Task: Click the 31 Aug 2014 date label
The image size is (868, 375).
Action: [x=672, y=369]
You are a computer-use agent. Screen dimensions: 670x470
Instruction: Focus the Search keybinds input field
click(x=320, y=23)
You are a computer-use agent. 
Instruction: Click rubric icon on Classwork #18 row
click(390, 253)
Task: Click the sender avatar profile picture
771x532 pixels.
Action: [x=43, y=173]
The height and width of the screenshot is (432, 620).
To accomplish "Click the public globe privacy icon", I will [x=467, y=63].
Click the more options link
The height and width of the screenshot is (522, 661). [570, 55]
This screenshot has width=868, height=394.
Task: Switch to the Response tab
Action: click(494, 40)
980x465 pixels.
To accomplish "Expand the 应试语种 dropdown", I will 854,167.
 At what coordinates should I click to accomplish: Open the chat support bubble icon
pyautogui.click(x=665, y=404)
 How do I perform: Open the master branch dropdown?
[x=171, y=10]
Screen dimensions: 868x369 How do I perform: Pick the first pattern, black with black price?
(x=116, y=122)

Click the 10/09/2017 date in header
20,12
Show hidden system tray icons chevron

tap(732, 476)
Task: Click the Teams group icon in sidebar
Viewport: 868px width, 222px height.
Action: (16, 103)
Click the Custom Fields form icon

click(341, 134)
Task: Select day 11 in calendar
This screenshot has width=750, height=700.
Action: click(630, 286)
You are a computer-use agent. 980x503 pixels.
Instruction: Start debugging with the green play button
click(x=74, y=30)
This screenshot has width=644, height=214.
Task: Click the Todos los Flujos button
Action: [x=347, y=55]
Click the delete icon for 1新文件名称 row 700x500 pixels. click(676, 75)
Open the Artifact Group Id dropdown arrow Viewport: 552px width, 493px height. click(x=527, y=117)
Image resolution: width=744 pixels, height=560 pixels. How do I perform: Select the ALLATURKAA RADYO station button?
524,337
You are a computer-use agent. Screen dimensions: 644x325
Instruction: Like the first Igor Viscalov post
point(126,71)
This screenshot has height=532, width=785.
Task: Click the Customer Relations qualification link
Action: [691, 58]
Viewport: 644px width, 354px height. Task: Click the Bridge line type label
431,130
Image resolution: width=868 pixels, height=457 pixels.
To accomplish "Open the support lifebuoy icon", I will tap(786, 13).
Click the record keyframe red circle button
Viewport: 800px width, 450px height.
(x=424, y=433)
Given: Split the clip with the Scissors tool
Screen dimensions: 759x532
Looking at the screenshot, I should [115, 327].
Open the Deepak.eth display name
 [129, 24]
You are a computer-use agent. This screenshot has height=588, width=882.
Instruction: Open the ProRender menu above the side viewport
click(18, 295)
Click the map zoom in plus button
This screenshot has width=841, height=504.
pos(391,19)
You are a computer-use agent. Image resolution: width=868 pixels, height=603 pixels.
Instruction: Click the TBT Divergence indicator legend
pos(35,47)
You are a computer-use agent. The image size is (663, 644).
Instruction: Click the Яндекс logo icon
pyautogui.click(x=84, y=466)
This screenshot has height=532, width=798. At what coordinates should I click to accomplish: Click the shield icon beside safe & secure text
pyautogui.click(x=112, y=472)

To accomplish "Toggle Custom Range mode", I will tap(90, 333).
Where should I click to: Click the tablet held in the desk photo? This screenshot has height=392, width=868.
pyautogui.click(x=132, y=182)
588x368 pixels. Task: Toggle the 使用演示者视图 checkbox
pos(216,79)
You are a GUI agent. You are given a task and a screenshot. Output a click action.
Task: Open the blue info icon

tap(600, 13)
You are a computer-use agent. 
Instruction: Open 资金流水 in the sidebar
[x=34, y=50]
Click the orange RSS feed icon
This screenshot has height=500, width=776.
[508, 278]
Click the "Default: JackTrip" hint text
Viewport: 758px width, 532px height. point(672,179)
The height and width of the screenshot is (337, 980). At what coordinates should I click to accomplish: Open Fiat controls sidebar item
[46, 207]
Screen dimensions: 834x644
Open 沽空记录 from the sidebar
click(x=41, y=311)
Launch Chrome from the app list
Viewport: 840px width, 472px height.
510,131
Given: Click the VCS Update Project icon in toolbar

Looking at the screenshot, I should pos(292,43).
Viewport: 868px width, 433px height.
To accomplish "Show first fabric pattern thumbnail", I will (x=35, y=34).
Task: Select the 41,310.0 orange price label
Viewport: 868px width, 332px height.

**Directions for this task**: Scan the preceding listing for the string "agent" and copy every line where it occurs.

**Answer box**:
You are a computer-use agent. Screen dimensions: 670x470
You are a computer-use agent. 
You are a computer-use agent. 980x503 pixels.
You are a computer-use agent. Screen dimensions: 644x325
You are a computer-use agent. This screenshot has height=588, width=882.
You are a computer-use agent. Image resolution: width=868 pixels, height=603 pixels.
You are a computer-use agent. The image size is (663, 644).
You are a GUI agent. You are given a task and a screenshot. Output a click action.
You are a computer-use agent. 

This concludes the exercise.